POODLE

Programmer's Object Oriented Design Language Environment

POODLE was a project with Cleveland Gibbon (no longer with the school). It visualised the structure of large scale object oriented programs in a CVE.

Each program shown is a set of top-down trees showing inheritance relationships (although display of aggregation relationships is also possible). A programming team can then log in to the CVE and interact with the program visualisation and each other over a network. Information regarding the program modules is made available on inspection of the "tree", and various design heuristics can be applied to the tree in order to assess the behaviour of the program, shown by highlighting various nodes and links between nodes in different colours.

POODLE is constructed using MASSIVE 2, a CVE system created by Chris Greenhalgh here in the Communications Research Group.

POODLE demonstrates the ability of MASSIVE-2 to aggregate different representations of objects as different graphical entities according to spatial proximity.
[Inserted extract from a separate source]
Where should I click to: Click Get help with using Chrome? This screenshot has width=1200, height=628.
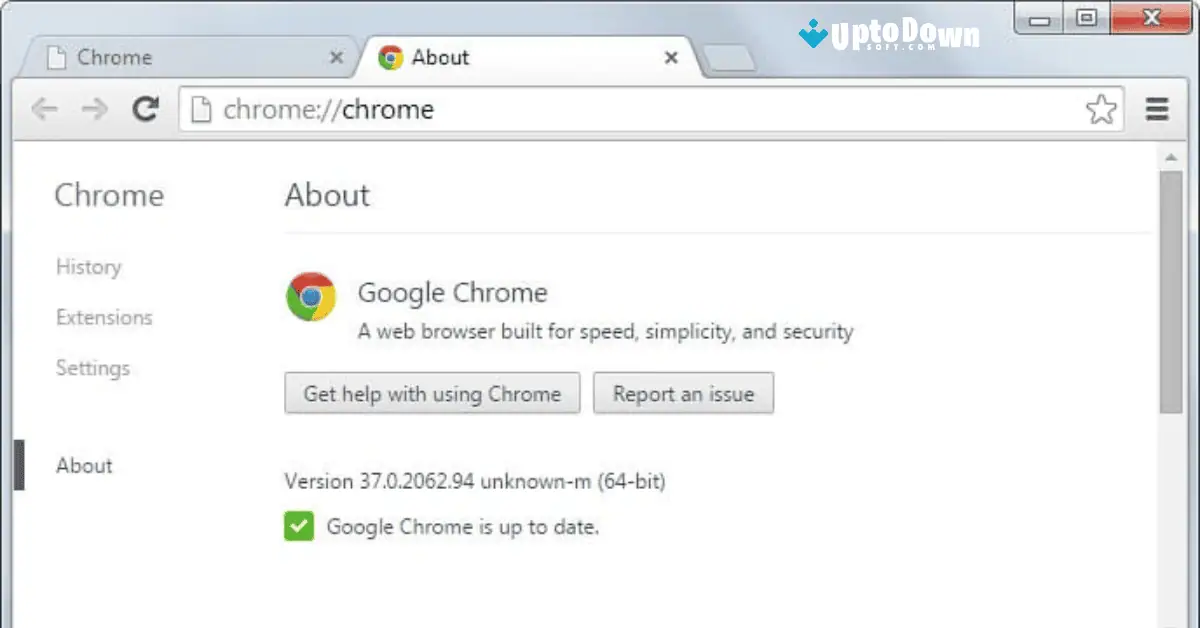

The view of the structure is determined by one's own spatial relationship with the program structure, as well as spatial relationships with others. POODLE takes advantage of MASSIVE-2's multicasting network support, so that only those designers inhabiting visually shared parts of the environment have their voices and visual actions transmitted to one another. It provides an object-centred navigation mechanism, so that users can select objects to retain in their view, and then navigate that view with respect to those objects.